Autor: NCA
Ecosistemas de humedales protegidos refuerzan la disponibilidad de agua en La Araucania
Ecosistemas de humedales protegidos refuerzan la disponibilidad de agua en La Araucania En el marco de la conmemoración del Día Mundial de los Humedales, se puso el foco en el rol que cumplen los humedales ubicados dentro de áreas silvestres protegidas de La Araucanía, considerados componentes estratégicos para enfrentar los efectos del cambio climático y la creciente presión sobre los recursos naturales. En la región existen 31 humedales de carácter altoandino emplazados en parques y reservas, los que en conjunto alcanzan una superficie cercana a las mil 722 hectáreas. Estos cuerpos de agua permiten almacenar, filtrar y distribuir el recurso hídrico, contribuyendo al equilibrio de cuencas que sostienen actividades productivas, ecosistemas naturales y comunidades locales. Estos espacios se desarrollan en entornos de alta montaña y presentan condiciones ambientales exigentes, lo que ha dado origen a comunidades de flora y fauna especialmente adaptadas. Su cercanía con formaciones boscosas nativas incrementa su valor ecológico y paisajístico, transformándolos en áreas relevantes para la conservación y el turismo de naturaleza. Al respecto, el jefe del Departamento de Áreas Protegidas de Conaf La Araucanía, Cesar Ibáñez manifestó que "los humedales al interior de las áreas protegidas son verdaderos reguladores naturales del agua y refugios de biodiversidad.

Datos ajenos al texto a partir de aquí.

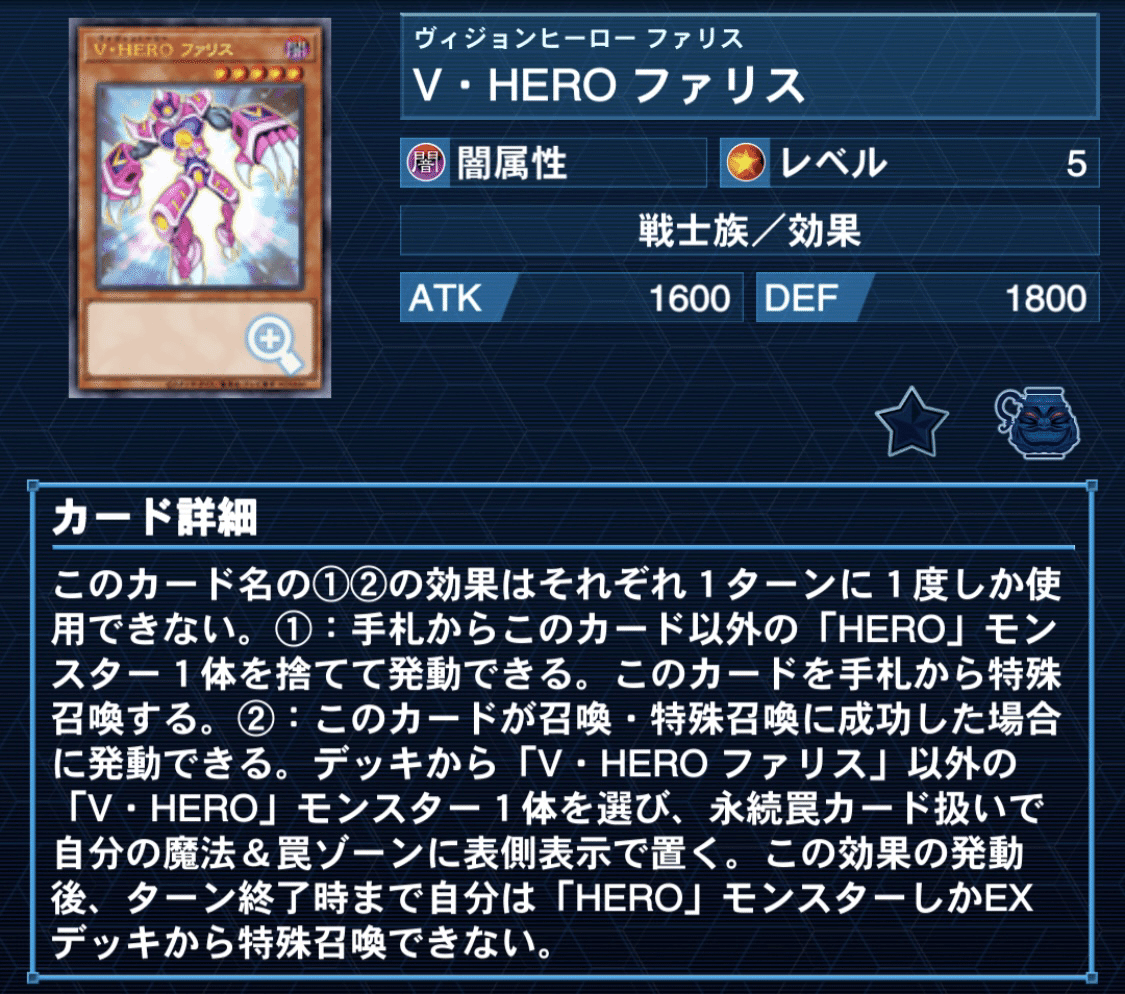This screenshot has width=1125, height=994.
Task: Click the card name V・HERO ファリス
Action: pos(608,86)
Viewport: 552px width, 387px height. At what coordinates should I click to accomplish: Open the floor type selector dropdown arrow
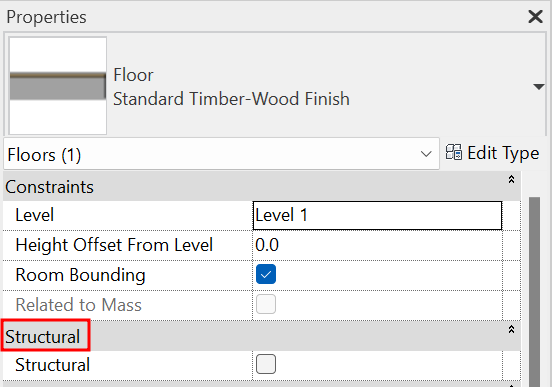coord(539,87)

Su conservación es clave para enfrentar el cambio climático, proteger especies únicas y asegurar el equilibrio ecológico que sustenta a comunidades, actividades productivas y el turismo regional". Entre estos ecosistemas destaca el Lago Quillelhue, con una extensión aproximada de 135 hectáreas, ubicado en el Parque Nacional Villarrica. Su sistema de drenaje permite regular aguas de origen atmosférico y superficial, aportando al caudal del río Trancura, fundamental para la agricultura ribereña, el abastecimiento comunal y la estabilidad hídrica del lago Villarrica.
Más allá de su función como reservorios de agua, los humedales actúan como amortiguadores frente a inundaciones, contribuyen a la captura de carbono, favorecen la depuración natural del agua y sirven de hábitat para numerosas especies de aves, peces y anfibios, varias de ellas con algún grado de protección. Desde una perspectiva cultural, estos espacios son reconocidos por comunidades mapuche como menokos, lugares asociados al resguardo de la vida, el equilibrio del territorio y prácticas ancestrales. Su buen estado de conservación los posiciona como áreas prioritarias para la protección ambiental a nivel regional y nacional.

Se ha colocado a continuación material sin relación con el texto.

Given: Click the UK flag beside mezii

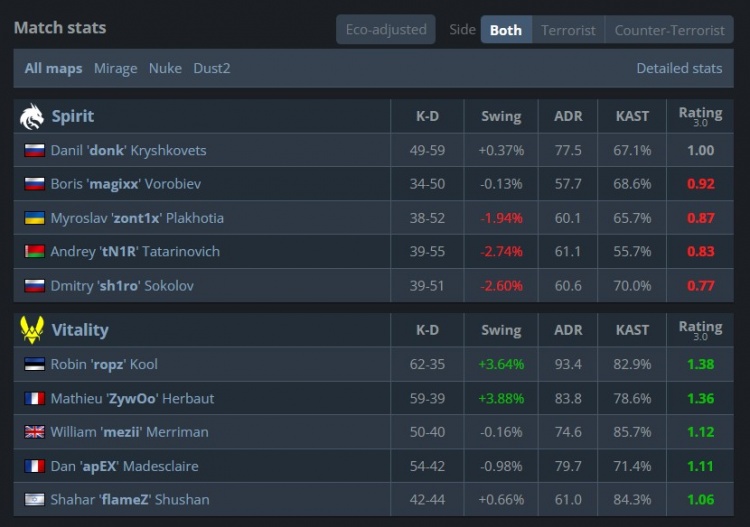Looking at the screenshot, I should [x=35, y=432].
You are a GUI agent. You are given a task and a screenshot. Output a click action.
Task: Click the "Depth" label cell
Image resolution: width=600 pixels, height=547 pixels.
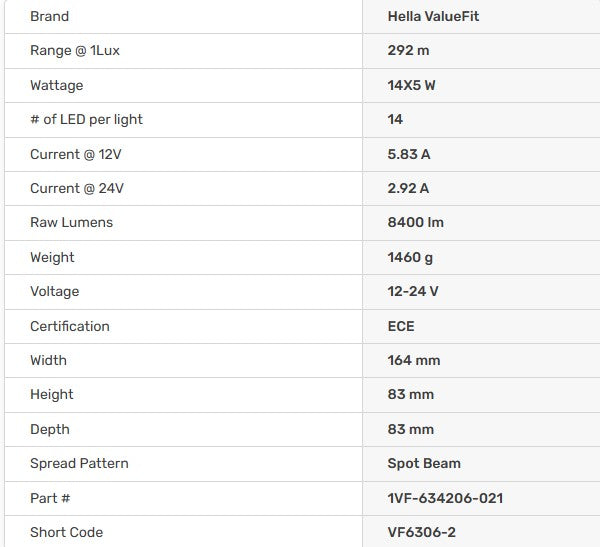coord(50,429)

Especialistas coinciden en que la mantención y resguardo de estos ecosistemas será determinante para asegurar la disponibilidad de agua en el largo plazo, reafirmando el valor de las áreas protegidas como una herramienta clave de resiliencia ambiental en La Araucanía. Autor: NCA. Estos espacios naturales cumplen funciones esenciales en la regulación hídrica, la protección de especies y la conservación del patrimonio natural y cultural de la región.